BIR –Region 1 scores absence of gov’t projects

BIR Region-1 Director Guballa

BY MORTZ C. ORTIGOZA

CALASIAO – The director of the Bureau of Internal Revenue in Region-1 lamented the sluggish tax collection because of the absence of major projects by the national government in the first semester of 2011.

LawyerArnelGuballa explained that unlike the tax collection in industrialized urban areas, BIR in the region depends primarily on the taxes by the regular tax payers.
“In the provinces, we rely on TRA (Tax Remittance Advisory) only. If there is no project, what can you expect in remote areas? What can you collect? There are no businesses there expect simple trading, sari-sari (store),” he said.
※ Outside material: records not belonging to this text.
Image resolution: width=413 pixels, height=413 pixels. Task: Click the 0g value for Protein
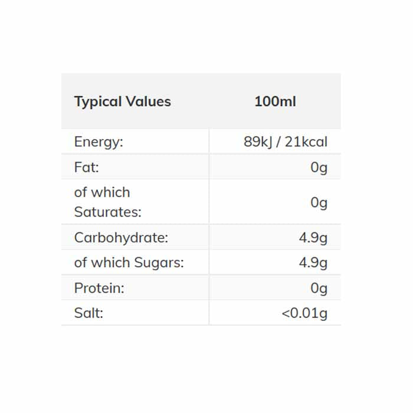pos(319,289)
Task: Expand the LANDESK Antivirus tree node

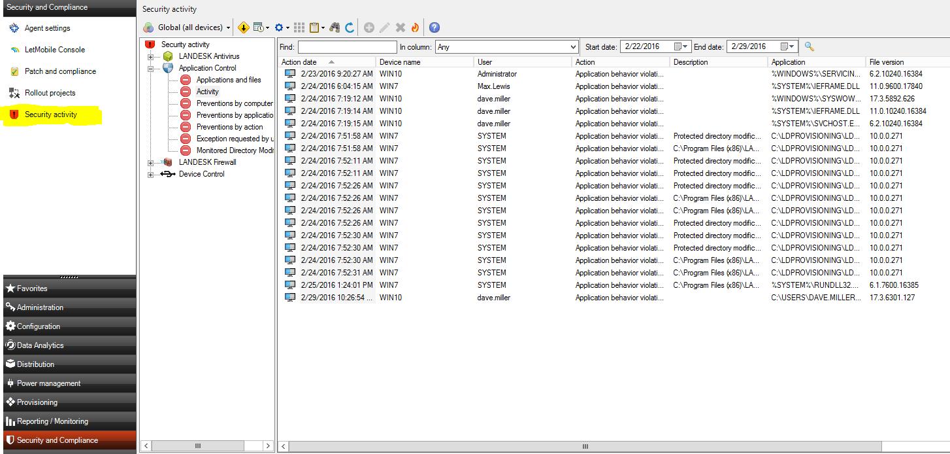Action: point(150,57)
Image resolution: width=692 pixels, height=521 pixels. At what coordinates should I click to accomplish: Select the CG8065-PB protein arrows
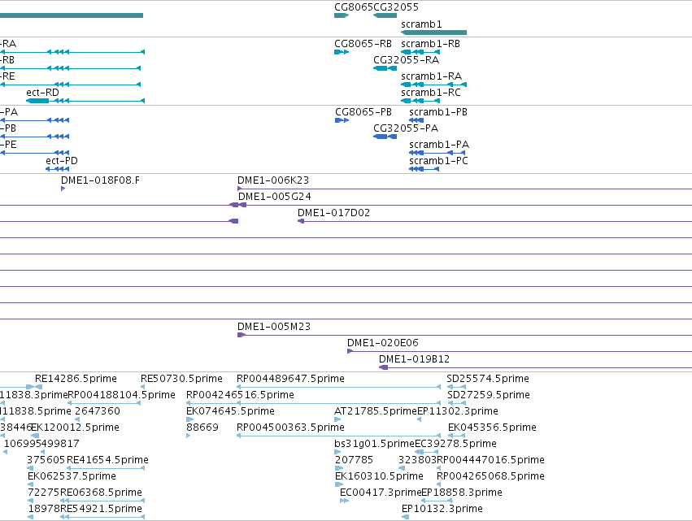point(342,120)
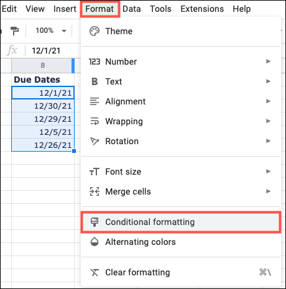The height and width of the screenshot is (289, 286).
Task: Expand the Merge cells submenu arrow
Action: pos(269,191)
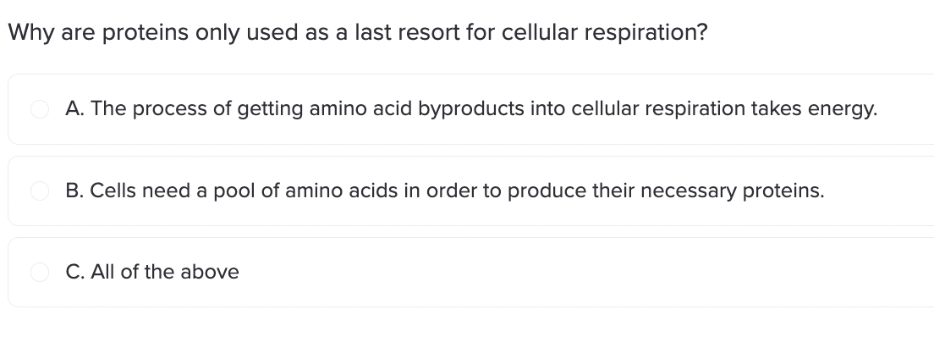
Task: Click the question text about proteins as last resort
Action: pos(357,33)
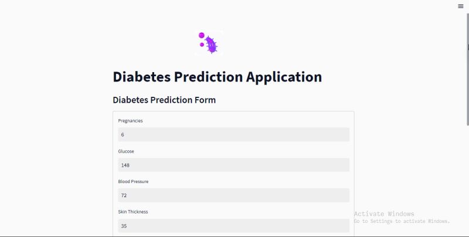Viewport: 469px width, 237px height.
Task: Click the purple bacteria logo image
Action: (x=209, y=43)
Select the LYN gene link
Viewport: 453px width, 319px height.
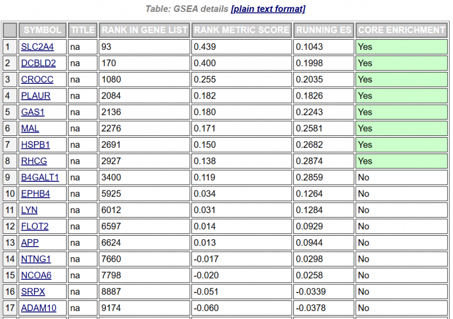coord(29,210)
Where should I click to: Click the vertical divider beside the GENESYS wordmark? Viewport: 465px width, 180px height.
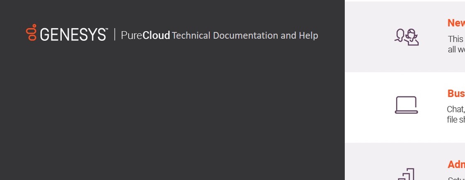click(x=115, y=35)
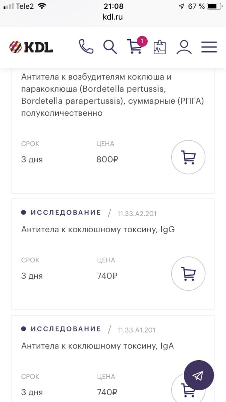Add IgG pertussis toxin test to cart
This screenshot has width=226, height=402.
tap(188, 274)
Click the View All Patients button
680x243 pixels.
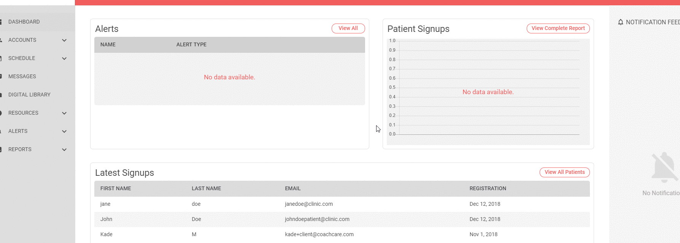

The BIR gets taxes from these projects through the TRA and the Local Government Units that automatically deduct the income tax and the Value Added Tax of the private contractors who construct these government funded projects.
Guballa compared the tax office’s performance last fiscal year whenit was a recipient of multi-billion worth of pesos of government projects.
Some of these projects were the Tarlac-Pangasinan-La Union Express Way, dikes in Rosales town, re-regulating pond in San Manuel town, and the P220 engineered sanitary land fill in Urdaneta City.
The government has implemented the last tranche of its P72.11 billion stimulus package in December 6 this year. It started only to implement the package last October 2011.
He said however that he was happy about the performance of his office that oversees six  revenue districts in the four provinces of Ilocos Sur, Ilocos Norte, La Union, and Pangasinan.
The records given to this paper by the BIR stated that as of January to October 2011 BIR Region-1 has a cumulative/comparative collections of P5,133,967,196.86 while it collected in the same period last year P4,792,378,465.49 or an increase of more than P341 million or 7.13%.
Meanwhile, Guballa disagreed that taxpayers should be taxed more through their remittances to the Social Security Service, Government Service Insurance System, and PhilHealth.
“Patibanamaniyan, ita-tax?” he said.
He said that the Department of Finance should enlist an independent economist to study industries that could be taxed more, and those that could be given a moratorium.
He wished that his observation could be adopted as the policy of the government.